** TASK TO COMPLETE **
Search the entries for the word "click" and report each line that has it.

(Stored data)

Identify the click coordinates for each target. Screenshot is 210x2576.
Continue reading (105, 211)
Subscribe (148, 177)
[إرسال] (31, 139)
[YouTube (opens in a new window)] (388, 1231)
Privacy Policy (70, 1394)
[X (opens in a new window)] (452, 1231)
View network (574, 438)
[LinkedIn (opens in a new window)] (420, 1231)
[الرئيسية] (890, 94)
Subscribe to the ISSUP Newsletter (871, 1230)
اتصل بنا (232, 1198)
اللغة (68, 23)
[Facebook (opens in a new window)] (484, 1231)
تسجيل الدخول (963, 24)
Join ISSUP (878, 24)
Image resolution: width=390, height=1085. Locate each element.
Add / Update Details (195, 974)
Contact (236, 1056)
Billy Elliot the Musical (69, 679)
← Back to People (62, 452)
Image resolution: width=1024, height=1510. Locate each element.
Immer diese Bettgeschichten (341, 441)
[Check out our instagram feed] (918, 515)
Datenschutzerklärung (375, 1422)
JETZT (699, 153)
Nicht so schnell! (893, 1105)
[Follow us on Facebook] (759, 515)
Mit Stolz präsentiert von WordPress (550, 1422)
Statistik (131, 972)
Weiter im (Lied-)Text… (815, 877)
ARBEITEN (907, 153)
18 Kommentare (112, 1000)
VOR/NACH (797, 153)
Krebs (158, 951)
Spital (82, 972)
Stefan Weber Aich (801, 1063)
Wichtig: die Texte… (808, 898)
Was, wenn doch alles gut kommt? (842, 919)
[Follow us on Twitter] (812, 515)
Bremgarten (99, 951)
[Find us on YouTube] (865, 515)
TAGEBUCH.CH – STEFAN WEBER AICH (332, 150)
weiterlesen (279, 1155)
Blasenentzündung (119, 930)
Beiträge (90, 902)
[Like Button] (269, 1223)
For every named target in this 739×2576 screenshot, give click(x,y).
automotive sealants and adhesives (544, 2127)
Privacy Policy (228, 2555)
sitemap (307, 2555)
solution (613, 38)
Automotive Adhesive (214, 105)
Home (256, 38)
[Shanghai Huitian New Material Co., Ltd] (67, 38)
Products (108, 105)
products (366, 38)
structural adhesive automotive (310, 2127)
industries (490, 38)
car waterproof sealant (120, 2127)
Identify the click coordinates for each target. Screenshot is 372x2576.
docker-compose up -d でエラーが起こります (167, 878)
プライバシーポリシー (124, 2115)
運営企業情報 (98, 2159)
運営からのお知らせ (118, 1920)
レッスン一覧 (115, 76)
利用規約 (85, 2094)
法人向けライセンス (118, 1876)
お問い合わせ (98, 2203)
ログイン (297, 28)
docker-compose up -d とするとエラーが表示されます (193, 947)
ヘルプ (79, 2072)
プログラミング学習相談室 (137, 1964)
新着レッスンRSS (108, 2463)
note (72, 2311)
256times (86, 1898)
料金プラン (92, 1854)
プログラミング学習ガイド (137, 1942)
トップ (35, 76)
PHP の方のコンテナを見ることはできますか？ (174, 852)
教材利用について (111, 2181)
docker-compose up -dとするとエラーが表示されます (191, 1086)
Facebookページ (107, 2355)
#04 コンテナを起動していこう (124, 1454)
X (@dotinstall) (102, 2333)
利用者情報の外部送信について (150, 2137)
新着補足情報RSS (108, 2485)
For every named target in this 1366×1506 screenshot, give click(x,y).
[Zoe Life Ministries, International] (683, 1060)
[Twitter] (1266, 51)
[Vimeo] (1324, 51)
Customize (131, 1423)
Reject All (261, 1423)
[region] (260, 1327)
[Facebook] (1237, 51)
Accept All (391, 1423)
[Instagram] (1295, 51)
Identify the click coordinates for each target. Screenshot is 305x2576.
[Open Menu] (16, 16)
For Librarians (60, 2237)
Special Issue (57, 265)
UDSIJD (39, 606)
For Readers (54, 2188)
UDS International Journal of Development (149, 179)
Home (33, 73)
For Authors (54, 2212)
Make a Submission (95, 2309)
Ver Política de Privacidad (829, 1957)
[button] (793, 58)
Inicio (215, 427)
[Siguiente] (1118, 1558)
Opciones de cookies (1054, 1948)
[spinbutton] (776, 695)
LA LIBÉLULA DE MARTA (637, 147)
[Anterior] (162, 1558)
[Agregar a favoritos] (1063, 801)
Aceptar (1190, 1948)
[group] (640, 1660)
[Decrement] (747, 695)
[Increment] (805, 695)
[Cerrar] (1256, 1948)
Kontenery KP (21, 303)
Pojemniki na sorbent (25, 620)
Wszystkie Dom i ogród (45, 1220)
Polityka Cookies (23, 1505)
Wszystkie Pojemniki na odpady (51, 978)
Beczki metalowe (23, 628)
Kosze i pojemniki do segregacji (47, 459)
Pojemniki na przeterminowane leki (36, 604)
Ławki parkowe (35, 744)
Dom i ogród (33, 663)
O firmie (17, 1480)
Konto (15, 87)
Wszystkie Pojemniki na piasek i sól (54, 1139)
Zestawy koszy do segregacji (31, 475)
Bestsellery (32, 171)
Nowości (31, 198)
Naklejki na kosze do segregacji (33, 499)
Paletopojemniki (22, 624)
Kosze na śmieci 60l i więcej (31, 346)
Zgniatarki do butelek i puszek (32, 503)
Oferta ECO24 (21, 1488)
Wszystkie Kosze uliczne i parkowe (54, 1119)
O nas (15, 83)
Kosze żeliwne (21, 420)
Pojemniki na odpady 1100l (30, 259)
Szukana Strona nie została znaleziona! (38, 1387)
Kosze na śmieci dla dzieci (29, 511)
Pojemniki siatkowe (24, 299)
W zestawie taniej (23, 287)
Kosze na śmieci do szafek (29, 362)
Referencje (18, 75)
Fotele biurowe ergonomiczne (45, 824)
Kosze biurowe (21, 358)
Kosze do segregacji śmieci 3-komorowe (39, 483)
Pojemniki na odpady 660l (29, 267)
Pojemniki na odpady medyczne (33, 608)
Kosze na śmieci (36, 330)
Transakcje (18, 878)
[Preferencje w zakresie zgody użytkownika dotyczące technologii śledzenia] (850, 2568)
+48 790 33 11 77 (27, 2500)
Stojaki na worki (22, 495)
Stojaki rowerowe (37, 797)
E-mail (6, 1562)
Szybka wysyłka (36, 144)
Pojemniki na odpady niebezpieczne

** SOLUTION TO THIS EXERCISE **
Identify the click coordinates for each target. Screenshot is 210x2576.
For every named target in this 739×2576 screenshot, give click(x,y).
Identify the click coordinates for each target. Screenshot is 372x2576.
For every named target in this 1366×1506 screenshot, give click(x,y).
Identify the click coordinates for each target. Screenshot is 305x2576.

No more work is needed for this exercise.